• _Task input_:
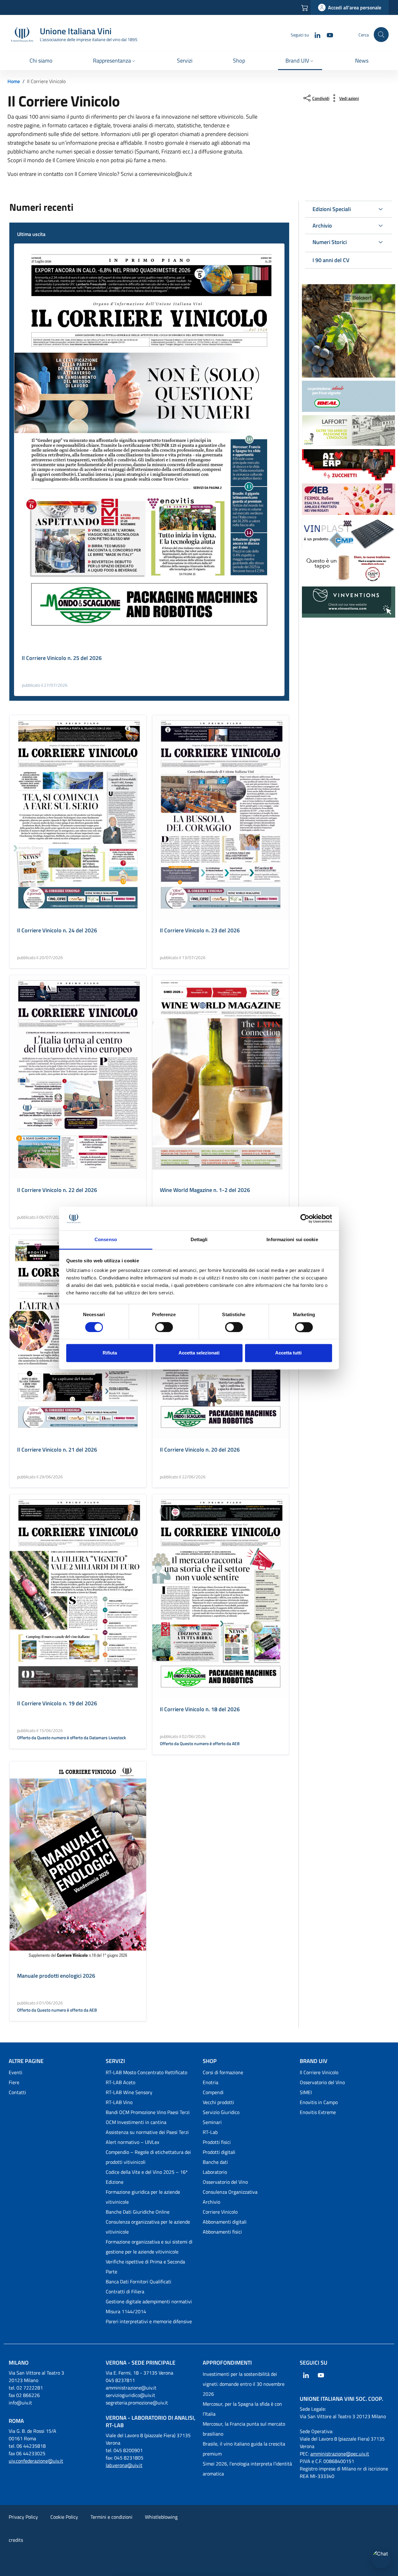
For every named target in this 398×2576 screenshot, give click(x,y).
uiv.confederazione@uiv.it (36, 2461)
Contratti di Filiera (125, 2291)
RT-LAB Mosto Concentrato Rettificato (146, 2072)
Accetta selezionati (199, 1353)
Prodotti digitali (219, 2152)
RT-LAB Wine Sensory (129, 2092)
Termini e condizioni (111, 2517)
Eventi (15, 2072)
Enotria (210, 2082)
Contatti (17, 2092)
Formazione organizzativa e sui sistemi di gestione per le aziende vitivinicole (149, 2246)
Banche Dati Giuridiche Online (137, 2212)
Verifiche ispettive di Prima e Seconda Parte (145, 2266)
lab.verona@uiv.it (124, 2465)
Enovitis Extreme (318, 2112)
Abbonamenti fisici (222, 2231)
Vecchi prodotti (218, 2102)
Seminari (212, 2122)
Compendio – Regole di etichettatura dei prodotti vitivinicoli (148, 2157)
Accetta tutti (288, 1353)
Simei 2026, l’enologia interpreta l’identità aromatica (247, 2468)
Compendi (213, 2092)
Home (13, 81)
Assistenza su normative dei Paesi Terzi (147, 2132)
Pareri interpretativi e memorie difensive (149, 2321)
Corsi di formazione (223, 2072)
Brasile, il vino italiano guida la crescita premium (244, 2448)
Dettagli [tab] (199, 1239)
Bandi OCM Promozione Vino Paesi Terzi (148, 2112)
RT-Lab (210, 2132)
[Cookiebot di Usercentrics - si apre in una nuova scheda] (305, 1218)
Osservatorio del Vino (225, 2182)
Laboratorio (215, 2172)
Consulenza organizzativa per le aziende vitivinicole (148, 2226)
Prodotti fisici (217, 2142)
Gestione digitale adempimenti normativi (149, 2301)
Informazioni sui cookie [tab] (292, 1239)
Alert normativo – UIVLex (132, 2142)
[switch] (164, 1327)
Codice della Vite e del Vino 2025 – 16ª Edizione (146, 2177)
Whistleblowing (161, 2517)
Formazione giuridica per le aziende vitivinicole (143, 2197)
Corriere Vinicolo (220, 2212)
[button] (115, 61)
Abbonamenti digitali (225, 2221)
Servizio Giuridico (221, 2112)
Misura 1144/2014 (126, 2311)
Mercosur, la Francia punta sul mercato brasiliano (244, 2428)
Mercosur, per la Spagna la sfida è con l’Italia (242, 2409)
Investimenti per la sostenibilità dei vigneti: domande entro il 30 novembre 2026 (244, 2384)
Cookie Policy (64, 2517)
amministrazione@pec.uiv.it (339, 2453)
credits (16, 2540)
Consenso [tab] (106, 1239)
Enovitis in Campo (319, 2102)
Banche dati (215, 2162)
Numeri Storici (329, 242)
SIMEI (306, 2092)
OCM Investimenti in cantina (136, 2122)
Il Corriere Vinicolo (319, 2072)
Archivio (322, 225)
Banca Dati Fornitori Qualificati (138, 2281)
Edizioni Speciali (331, 209)
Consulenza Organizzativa (230, 2192)
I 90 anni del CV (330, 260)
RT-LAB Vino (119, 2102)
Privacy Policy (23, 2517)
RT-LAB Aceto (120, 2082)
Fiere (14, 2082)
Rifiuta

• _Instructions to follow_: Restate every entry above word for word; no picture belongs in the copy.

• _Solved exercise_:
For every named target in this 398×2576 screenshot, give click(x,y).
uiv.confederazione@uiv.it (36, 2461)
Contratti di Filiera (125, 2291)
RT-LAB Mosto Concentrato Rettificato (146, 2072)
Accetta selezionati (199, 1353)
Prodotti digitali (219, 2152)
RT-LAB Wine Sensory (129, 2092)
Termini e condizioni (111, 2517)
Eventi (15, 2072)
Enotria (210, 2082)
Contatti (17, 2092)
Formazione organizzativa e sui sistemi di gestione per le aziende vitivinicole (149, 2246)
Banche Dati Giuridiche Online (137, 2212)
Verifiche ispettive di Prima e Seconda Parte (145, 2266)
lab.verona@uiv.it (124, 2465)
Enovitis Extreme (318, 2112)
Abbonamenti fisici (222, 2231)
Vecchi prodotti (218, 2102)
Seminari (212, 2122)
Compendio – Regole di etichettatura dei prodotti vitivinicoli (148, 2157)
Accetta tutti (288, 1353)
Simei 2026, l’enologia interpreta l’identità aromatica (247, 2468)
Compendi (213, 2092)
Home (13, 81)
Assistenza su normative dei Paesi Terzi (147, 2132)
Pareri interpretativi e memorie difensive (149, 2321)
Corsi di formazione (223, 2072)
Brasile, il vino italiano guida la crescita premium (244, 2448)
Dettagli [tab] (199, 1239)
Bandi OCM Promozione Vino Paesi Terzi (148, 2112)
RT-Lab (210, 2132)
[Cookiebot di Usercentrics - si apre in una nuova scheda] (305, 1218)
Osservatorio del Vino (225, 2182)
Laboratorio (215, 2172)
Consulenza organizzativa per le aziende vitivinicole (148, 2226)
Prodotti fisici (217, 2142)
Gestione digitale adempimenti normativi (149, 2301)
Informazioni sui cookie [tab] (292, 1239)
Alert normativo – UIVLex (132, 2142)
[switch] (164, 1327)
Codice della Vite e del Vino 2025 – 16ª Edizione (146, 2177)
Whistleblowing (161, 2517)
Formazione giuridica per le aziende vitivinicole (143, 2197)
Corriere Vinicolo (220, 2212)
[button] (115, 61)
Abbonamenti digitali (225, 2221)
Servizio Giuridico (221, 2112)
Misura 1144/2014 (126, 2311)
Mercosur, la Francia punta sul mercato brasiliano (244, 2428)
Mercosur, per la Spagna la sfida è con l’Italia (242, 2409)
Investimenti per la sostenibilità dei vigneti: domande entro il 30 novembre 2026 (244, 2384)
Cookie Policy (64, 2517)
amministrazione@pec.uiv.it (339, 2453)
credits (16, 2540)
Consenso [tab] (106, 1239)
Enovitis in Campo (319, 2102)
Banche dati (215, 2162)
Numeri Storici (329, 242)
SIMEI (306, 2092)
OCM Investimenti in cantina (136, 2122)
Il Corriere Vinicolo (319, 2072)
Archivio (322, 225)
Banca Dati Fornitori Qualificati (138, 2281)
Edizioni Speciali (331, 209)
Consulenza Organizzativa (230, 2192)
I 90 anni del CV (330, 260)
RT-LAB Vino (119, 2102)
Privacy Policy (23, 2517)
RT-LAB Aceto (120, 2082)
Fiere (14, 2082)
Rifiuta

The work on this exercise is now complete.